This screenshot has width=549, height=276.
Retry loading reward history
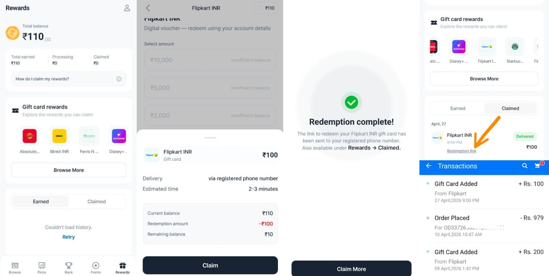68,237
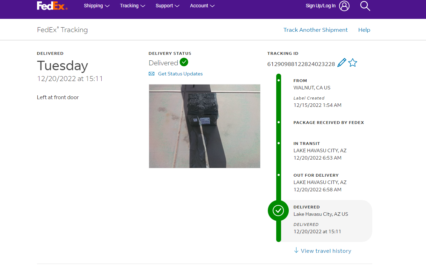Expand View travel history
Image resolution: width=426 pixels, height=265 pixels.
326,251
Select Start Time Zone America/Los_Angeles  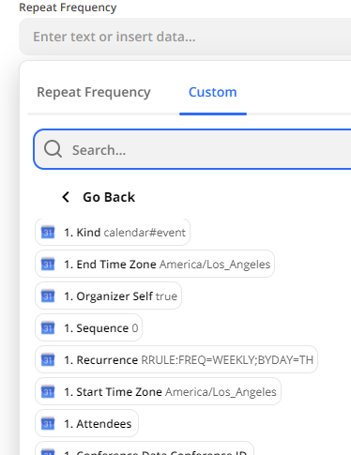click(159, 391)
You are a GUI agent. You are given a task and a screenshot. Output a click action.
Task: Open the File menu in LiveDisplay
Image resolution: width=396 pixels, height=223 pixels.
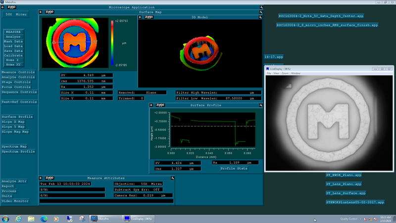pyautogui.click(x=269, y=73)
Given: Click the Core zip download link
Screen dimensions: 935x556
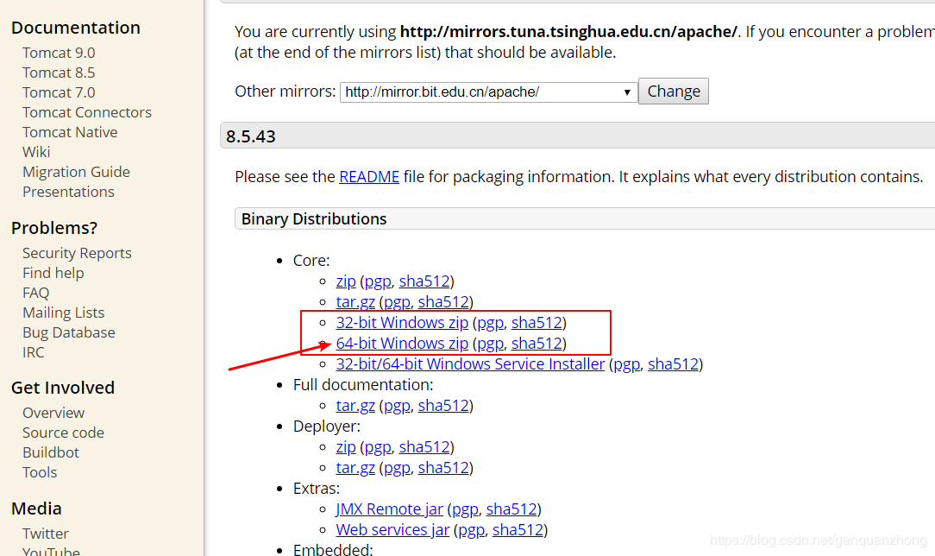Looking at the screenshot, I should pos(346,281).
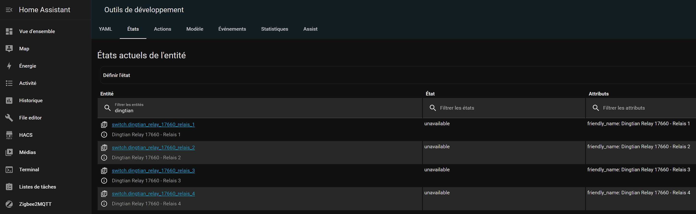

====

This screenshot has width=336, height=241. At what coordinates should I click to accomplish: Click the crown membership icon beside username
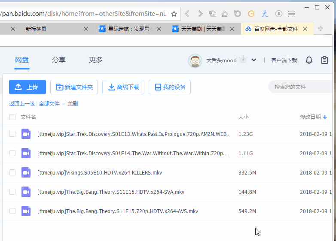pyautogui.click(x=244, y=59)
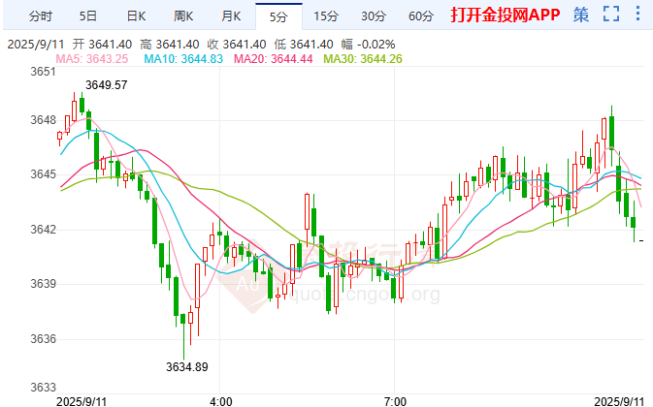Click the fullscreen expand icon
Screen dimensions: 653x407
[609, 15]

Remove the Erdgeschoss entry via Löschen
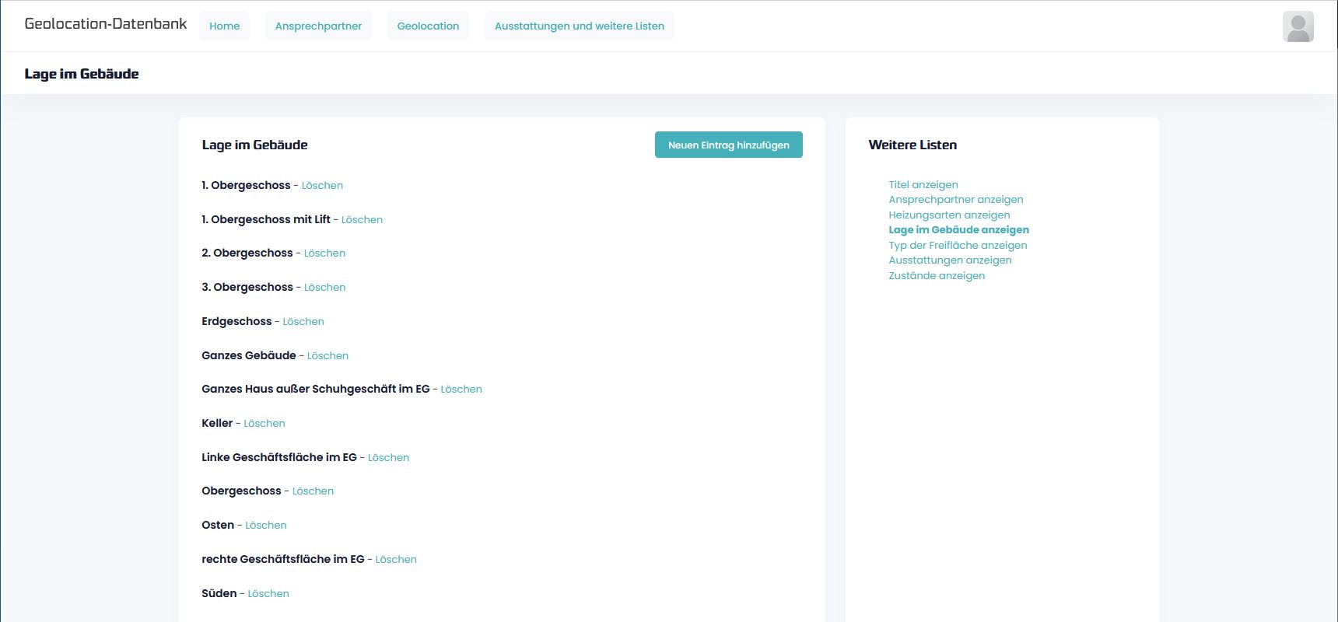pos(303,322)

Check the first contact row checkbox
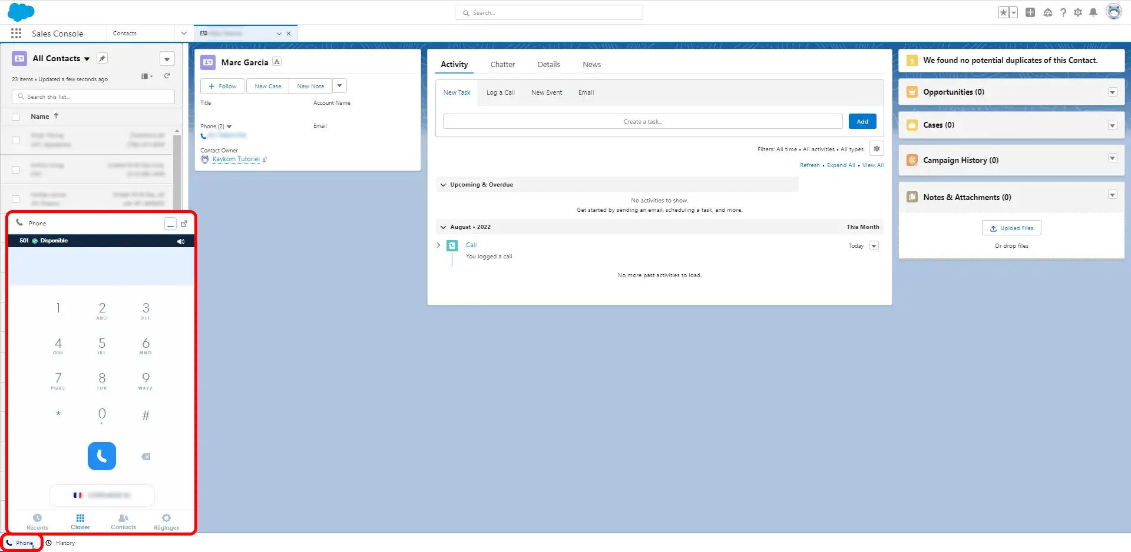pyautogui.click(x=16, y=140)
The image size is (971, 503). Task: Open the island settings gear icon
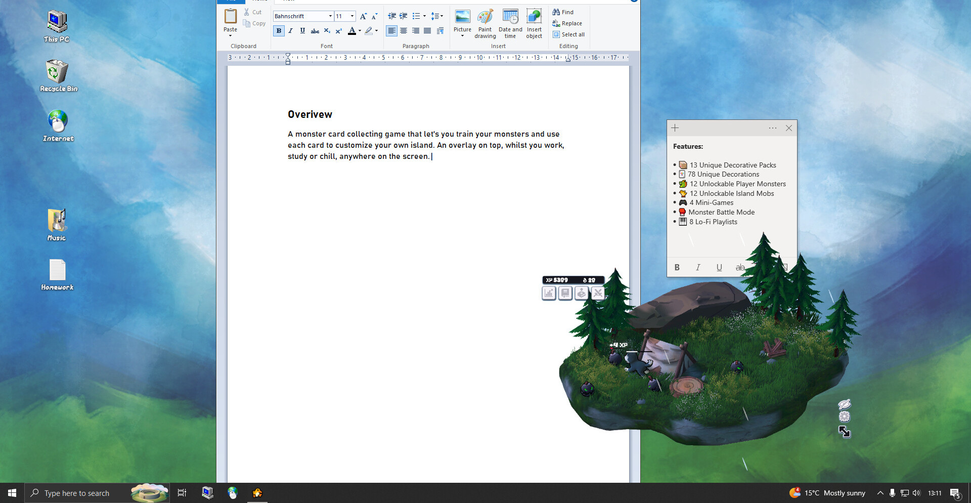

====

• **Task to complete**: Return the material from the line with "Remove the Erdgeschoss entry via Löschen" up to and including the line with "The image size", copying each line exactly and leaving out the pictures.

• **Solution for this problem**:
Remove the Erdgeschoss entry via Löschen
pos(303,322)

Check the first contact row checkbox
pyautogui.click(x=16, y=140)
The image size is (971, 503). Task: Open the island settings gear icon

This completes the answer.